Entries for locating text and elements
## START

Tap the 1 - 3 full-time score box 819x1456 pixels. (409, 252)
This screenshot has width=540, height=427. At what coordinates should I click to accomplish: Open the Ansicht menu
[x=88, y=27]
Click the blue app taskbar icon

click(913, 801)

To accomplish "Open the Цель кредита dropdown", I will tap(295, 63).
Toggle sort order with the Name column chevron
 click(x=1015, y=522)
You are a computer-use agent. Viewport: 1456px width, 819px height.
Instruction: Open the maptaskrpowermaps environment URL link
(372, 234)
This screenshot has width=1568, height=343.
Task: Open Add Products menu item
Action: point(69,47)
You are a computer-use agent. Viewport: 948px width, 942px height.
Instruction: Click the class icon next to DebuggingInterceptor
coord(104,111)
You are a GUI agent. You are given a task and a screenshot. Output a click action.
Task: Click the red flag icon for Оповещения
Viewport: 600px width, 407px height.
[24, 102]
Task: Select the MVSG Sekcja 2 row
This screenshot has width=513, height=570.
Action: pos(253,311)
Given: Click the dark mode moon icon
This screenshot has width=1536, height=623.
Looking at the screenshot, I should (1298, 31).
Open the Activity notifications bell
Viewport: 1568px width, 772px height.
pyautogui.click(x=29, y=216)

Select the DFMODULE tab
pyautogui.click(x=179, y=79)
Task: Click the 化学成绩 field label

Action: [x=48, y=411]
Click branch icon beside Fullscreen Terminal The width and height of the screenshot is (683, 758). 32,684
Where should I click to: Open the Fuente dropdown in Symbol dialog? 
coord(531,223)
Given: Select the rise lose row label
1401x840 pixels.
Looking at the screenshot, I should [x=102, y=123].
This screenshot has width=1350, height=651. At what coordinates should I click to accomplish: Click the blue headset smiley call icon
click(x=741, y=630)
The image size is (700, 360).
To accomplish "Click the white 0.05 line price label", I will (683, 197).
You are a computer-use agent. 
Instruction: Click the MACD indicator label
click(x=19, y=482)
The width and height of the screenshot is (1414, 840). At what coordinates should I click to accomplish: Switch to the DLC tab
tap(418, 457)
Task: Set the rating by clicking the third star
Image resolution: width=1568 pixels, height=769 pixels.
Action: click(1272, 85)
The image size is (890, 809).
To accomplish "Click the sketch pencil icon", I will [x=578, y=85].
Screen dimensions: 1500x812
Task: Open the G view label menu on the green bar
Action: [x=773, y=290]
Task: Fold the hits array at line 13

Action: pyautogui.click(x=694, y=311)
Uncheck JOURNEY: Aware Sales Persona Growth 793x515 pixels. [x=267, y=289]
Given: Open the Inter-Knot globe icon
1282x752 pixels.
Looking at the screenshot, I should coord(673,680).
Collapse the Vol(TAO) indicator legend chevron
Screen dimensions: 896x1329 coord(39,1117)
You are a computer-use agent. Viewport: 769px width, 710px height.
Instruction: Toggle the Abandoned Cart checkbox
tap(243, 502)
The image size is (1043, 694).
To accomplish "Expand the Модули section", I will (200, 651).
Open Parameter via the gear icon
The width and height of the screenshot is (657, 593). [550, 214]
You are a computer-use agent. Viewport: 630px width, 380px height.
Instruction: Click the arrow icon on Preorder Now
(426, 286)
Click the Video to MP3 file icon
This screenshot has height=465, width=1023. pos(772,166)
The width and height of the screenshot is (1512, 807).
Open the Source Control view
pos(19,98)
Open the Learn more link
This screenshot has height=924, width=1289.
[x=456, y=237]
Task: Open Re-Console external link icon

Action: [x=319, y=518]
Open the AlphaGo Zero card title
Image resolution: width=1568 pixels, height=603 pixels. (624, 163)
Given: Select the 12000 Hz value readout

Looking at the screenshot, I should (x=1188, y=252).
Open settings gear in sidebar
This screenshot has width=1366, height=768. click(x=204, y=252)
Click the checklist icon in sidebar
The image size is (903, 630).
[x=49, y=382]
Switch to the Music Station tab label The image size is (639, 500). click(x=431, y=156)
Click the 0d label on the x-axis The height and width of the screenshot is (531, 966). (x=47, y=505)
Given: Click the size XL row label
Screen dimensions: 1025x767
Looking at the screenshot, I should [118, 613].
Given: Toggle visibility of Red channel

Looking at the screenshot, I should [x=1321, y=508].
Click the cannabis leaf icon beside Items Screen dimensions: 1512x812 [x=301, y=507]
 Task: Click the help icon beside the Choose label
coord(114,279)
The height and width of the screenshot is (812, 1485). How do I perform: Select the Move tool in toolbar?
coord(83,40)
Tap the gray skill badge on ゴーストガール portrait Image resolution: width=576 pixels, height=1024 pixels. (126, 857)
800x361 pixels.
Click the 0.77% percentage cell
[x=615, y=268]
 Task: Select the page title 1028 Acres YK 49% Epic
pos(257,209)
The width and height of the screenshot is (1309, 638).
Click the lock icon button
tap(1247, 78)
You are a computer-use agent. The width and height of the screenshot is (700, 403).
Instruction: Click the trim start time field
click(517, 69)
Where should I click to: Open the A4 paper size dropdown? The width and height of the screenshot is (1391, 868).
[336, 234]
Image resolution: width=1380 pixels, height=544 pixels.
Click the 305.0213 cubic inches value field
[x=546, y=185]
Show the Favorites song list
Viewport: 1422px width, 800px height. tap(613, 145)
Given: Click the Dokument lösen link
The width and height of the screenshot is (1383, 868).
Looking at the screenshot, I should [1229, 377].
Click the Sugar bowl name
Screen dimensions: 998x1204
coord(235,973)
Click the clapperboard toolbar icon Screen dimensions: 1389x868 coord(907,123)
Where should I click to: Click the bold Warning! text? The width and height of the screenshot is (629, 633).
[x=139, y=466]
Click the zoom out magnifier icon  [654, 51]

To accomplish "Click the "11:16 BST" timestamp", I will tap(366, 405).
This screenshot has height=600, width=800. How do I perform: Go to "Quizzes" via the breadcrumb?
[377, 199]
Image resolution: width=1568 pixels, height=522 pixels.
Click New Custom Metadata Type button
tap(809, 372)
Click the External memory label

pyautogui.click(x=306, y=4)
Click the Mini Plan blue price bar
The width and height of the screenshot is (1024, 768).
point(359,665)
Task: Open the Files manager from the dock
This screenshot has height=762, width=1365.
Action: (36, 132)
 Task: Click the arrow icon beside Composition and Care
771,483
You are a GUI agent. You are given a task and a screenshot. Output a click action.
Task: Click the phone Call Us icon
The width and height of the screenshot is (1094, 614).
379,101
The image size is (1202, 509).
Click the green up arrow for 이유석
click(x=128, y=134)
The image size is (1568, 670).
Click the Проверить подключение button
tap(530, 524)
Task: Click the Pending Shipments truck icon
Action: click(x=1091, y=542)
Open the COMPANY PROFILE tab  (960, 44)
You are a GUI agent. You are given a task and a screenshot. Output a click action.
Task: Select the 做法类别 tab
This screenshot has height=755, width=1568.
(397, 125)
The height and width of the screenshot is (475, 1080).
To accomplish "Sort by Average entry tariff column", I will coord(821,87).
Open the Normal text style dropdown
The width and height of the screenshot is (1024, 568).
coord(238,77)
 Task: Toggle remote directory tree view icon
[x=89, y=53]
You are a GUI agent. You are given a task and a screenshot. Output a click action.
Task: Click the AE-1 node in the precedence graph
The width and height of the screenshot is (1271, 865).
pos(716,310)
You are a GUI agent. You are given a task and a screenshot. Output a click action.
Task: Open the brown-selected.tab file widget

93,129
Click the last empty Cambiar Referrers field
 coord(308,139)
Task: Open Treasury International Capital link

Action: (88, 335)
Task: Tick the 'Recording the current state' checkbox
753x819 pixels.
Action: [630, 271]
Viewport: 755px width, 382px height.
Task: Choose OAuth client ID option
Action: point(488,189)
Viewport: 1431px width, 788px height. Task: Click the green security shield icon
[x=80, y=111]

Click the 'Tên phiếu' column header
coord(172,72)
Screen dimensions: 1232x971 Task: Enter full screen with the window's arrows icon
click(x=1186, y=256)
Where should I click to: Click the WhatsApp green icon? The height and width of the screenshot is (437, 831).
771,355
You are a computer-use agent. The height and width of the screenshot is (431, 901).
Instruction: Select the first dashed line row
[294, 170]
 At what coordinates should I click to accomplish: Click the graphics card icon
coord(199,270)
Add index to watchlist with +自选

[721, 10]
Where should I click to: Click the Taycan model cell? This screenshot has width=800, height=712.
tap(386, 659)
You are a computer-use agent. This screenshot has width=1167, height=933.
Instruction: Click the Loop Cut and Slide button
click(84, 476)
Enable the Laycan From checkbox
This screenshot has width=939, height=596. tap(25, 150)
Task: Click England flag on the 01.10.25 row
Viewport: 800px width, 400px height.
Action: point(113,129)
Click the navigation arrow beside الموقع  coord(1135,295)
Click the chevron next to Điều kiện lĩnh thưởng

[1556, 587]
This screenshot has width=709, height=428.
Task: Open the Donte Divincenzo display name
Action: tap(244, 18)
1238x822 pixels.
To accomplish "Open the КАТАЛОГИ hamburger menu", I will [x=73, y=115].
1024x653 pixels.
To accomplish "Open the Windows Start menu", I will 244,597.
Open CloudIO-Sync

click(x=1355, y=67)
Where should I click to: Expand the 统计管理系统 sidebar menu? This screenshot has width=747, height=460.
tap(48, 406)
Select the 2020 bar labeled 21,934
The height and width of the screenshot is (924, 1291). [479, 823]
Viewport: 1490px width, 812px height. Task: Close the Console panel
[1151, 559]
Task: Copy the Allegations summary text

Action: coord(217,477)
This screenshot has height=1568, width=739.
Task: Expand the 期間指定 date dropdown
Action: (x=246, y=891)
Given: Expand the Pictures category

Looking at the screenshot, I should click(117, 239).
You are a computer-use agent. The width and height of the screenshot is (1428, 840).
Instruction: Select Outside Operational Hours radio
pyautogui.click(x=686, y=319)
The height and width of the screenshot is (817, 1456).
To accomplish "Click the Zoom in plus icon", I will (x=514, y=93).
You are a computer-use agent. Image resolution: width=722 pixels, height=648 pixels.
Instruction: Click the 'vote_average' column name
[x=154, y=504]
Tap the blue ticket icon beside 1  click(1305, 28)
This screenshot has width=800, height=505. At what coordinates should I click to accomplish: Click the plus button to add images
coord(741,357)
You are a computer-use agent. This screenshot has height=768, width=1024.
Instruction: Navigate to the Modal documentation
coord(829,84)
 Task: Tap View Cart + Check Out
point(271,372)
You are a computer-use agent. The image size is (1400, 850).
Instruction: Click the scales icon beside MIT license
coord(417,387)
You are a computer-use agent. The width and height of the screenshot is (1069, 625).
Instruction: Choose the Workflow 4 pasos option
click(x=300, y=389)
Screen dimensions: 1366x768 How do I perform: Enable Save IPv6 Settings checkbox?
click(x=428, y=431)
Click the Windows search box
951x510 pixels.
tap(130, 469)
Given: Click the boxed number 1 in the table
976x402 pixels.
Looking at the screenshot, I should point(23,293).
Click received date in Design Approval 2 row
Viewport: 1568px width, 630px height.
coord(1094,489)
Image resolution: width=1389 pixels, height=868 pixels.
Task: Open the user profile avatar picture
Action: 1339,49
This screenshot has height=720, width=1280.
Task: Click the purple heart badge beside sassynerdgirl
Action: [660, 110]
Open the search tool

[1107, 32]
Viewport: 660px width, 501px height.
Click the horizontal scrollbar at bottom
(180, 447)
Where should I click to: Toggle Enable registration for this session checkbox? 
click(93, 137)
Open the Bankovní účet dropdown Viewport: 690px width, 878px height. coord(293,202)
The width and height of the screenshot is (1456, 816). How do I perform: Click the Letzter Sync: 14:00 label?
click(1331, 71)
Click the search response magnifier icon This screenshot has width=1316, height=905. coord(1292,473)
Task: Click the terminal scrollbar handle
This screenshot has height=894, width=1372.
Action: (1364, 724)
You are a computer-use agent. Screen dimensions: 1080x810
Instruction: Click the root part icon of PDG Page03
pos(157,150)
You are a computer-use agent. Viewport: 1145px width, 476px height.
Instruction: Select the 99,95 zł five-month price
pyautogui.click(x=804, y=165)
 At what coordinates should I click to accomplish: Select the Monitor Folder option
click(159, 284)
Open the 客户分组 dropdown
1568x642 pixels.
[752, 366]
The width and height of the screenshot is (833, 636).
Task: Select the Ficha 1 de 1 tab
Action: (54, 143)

## END

DIRECTIVE> Please write out the stretch of rows from the start through the line that contains "Action: point(69,47)", keeping every line exactly the same.

RESPONSE TO THE TASK>
Tap the 1 - 3 full-time score box 819x1456 pixels. (409, 252)
This screenshot has width=540, height=427. At what coordinates should I click to accomplish: Open the Ansicht menu
[x=88, y=27]
Click the blue app taskbar icon

click(913, 801)

To accomplish "Open the Цель кредита dropdown", I will tap(295, 63).
Toggle sort order with the Name column chevron
 click(x=1015, y=522)
You are a computer-use agent. Viewport: 1456px width, 819px height.
Instruction: Open the maptaskrpowermaps environment URL link
(372, 234)
This screenshot has width=1568, height=343.
Task: Open Add Products menu item
Action: point(69,47)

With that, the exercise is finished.